Code § 29-6A-3(a)(2), a grieved employee or his/her representative must raise the "relief
by default" issue during the grievance proceedings as soon as the employee or his/her
representative becomes aware of such default.
Hanlon v. Logan County Bd. of Educ., 201
W. Va. 305, 496 S.E.2d 447 (1997);
Harmon v. Fayette County Bd. of Educ., 205 W. Va.
125, 516 S.E.2d 748 (1999).
4. Grievant did not give timely notice of the default.
5.
W. Va. Code § 29-6A-4(a) states in part:
Within ten days following the occurrence of the event upon which the
grievance is based, or within ten days of the date on which the event became
known to the grievant, or within ten days of the most recent occurrence of a
continuing practice giving rise to a grievance, the grievant or the designated
representative, or both, may file a written grievance with the immediate
supervisor of the grievant. . . . If a grievance alleges discrimination or
retaliation by the immediate supervisor of the grievant, the level one filing
may be waived by the grievant and the grievance may be initiated at level
two with the administrator or his or her designee, within the time limits set
forth in this subsection for filing a grievance at level one. A meeting may be
held to discuss the issues in dispute, but the meeting is not required.
6. Grievant did not allege discrimination by his immediate supervisor, and so
was not entitled to unilaterally bypass Level I. Respondent has no obligation to respond
to an improperly-filed grievance.
7.
A party simply cannot acquiesce to, or be the source of, an
error during proceedings before a tribunal and then complain
of that error at a later date. See e.g. State v. Crabtree, 198 W.
Va. 620, 627, 482 S.E.2d 605, 612 (1996)("Having induced an
error, a party in a normal case may not at a later stage of the
trial use the error to set aside its immediate and adverse
consequences."); Smith v. Bechtold, 190 W. Va. 315, 319, 438S.E.2d 347, 351 (1993)("It is not appropriate for an appellate
body to grant relief to a party who invites error in a lower
tribunal." (Citation omitted).).
Gerencir v. Kanawha County Bd. of Educ., Docket No. 01-20-500D (Nov. 30, 2001), citing
Hanlon v. County Bd. of Educ., 201 W. Va. 305, 496 S.E.2d 447 (1997)
.
8. Grievant was the cause Respondent's failure to process his grievance
immediately after he initially attempted to file it directly at Level II.

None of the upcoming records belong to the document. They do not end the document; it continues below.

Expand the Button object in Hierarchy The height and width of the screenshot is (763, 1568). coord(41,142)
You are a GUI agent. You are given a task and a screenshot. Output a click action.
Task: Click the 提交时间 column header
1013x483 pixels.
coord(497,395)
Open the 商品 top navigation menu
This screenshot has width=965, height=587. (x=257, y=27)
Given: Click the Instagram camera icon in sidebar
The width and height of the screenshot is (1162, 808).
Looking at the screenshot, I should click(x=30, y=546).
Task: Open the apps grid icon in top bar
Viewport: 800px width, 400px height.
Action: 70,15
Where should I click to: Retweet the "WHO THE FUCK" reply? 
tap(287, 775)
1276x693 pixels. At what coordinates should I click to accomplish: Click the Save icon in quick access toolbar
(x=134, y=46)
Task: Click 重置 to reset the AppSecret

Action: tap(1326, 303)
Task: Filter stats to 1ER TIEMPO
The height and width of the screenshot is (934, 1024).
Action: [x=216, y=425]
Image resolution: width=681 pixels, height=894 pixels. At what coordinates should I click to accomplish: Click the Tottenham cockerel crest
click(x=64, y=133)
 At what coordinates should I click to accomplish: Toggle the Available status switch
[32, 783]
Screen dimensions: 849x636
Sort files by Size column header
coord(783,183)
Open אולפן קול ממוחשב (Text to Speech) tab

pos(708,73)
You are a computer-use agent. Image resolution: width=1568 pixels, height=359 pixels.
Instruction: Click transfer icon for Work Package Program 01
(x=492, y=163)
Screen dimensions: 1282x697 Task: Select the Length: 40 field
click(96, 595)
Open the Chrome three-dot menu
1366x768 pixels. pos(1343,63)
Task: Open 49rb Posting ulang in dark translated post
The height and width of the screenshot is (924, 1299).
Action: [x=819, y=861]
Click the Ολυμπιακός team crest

Accordingly, Grievant's request for a determination of default under
W. Va. Code
§ 29-6A-3(a) is
DENIED. This matter is hereby
REMANDED to Level III for processing at
that level, and it is
DISMISSED and
STRICKEN from the docket of this Grievance Board.
DATED: August 26, 2002 ________________________________
M. Paul Marteney
Administrative Law Judge
Footnote: 1 A similar default claim was filed in the matter of Dennis Collins, et al. v. W.
Va. Dep't of Trans./Div. of Highways, Docket No. 02-DOH-150D, based on a separate
grievance but almost identical facts relating to the default claim. Due to the similarity of
evidence and witnesses, the default claims were combined for purposes of hearing.